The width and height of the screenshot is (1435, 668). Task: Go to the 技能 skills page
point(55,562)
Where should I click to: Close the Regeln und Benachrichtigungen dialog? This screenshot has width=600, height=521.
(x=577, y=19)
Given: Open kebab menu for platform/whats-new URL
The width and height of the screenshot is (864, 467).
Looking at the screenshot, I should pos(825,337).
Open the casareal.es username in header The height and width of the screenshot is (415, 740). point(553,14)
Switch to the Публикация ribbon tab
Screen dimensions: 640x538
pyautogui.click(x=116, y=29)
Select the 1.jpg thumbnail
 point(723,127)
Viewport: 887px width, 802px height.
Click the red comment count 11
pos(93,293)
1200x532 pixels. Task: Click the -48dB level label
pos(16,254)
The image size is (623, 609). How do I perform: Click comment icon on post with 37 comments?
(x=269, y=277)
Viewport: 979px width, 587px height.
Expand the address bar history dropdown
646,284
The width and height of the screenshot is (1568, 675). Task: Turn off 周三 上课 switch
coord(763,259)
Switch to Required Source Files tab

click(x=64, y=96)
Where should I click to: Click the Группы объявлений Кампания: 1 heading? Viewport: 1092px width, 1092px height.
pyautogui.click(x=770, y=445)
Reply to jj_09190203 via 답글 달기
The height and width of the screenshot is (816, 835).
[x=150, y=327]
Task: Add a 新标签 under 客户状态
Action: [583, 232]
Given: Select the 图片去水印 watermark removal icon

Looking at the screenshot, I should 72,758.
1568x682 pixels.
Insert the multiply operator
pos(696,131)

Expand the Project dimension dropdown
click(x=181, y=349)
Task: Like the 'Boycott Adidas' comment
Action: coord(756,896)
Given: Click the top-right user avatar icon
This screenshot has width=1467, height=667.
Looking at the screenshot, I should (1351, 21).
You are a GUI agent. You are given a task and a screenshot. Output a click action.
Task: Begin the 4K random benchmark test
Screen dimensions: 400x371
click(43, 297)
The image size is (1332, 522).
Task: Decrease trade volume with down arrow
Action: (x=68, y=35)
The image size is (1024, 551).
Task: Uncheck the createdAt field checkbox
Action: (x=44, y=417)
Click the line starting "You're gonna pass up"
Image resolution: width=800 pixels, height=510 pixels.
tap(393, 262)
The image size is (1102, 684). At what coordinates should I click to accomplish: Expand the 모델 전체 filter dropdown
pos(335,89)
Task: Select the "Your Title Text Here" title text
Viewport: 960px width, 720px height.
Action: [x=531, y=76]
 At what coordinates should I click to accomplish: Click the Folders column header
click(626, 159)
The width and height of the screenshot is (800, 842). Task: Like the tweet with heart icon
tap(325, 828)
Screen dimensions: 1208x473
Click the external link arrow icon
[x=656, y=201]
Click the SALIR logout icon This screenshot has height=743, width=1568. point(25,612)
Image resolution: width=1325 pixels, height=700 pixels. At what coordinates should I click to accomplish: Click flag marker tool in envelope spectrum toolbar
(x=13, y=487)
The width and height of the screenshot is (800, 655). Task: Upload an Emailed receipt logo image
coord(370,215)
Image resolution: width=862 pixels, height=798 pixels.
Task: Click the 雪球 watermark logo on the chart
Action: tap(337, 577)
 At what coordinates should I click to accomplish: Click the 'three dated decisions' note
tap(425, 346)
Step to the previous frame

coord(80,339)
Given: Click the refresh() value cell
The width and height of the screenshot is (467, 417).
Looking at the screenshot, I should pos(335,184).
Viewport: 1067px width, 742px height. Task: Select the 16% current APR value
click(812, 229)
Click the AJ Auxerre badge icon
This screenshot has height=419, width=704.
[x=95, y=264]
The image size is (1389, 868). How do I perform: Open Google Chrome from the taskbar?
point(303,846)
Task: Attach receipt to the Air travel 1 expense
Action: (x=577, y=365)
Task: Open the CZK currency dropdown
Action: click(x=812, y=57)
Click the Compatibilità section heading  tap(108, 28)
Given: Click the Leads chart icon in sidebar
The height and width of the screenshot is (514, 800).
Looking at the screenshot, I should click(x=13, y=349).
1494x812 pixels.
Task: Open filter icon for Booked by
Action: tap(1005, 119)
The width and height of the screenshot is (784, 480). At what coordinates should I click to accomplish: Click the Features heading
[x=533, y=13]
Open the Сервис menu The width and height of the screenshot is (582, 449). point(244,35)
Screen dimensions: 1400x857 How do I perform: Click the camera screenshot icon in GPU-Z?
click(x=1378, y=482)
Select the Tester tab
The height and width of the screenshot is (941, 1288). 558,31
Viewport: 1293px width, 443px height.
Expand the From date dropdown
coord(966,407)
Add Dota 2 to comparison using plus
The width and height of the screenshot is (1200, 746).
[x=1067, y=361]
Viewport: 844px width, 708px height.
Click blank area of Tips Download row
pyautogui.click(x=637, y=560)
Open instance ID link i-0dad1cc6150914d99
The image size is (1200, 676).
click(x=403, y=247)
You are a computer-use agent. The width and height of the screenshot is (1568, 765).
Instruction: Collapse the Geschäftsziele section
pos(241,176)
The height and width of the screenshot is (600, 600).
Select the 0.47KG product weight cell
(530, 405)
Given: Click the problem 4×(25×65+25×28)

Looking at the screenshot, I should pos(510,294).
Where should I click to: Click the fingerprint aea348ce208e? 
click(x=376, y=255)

────────

TASK DETAILS: Search the data above for lines holding "agent" and copy each of them.

TASK SOLUTION:
You are a GUI agent. You are given a task and a screenshot. Output a click action.
You are a computer-use agent. The width and height of the screenshot is (1568, 765).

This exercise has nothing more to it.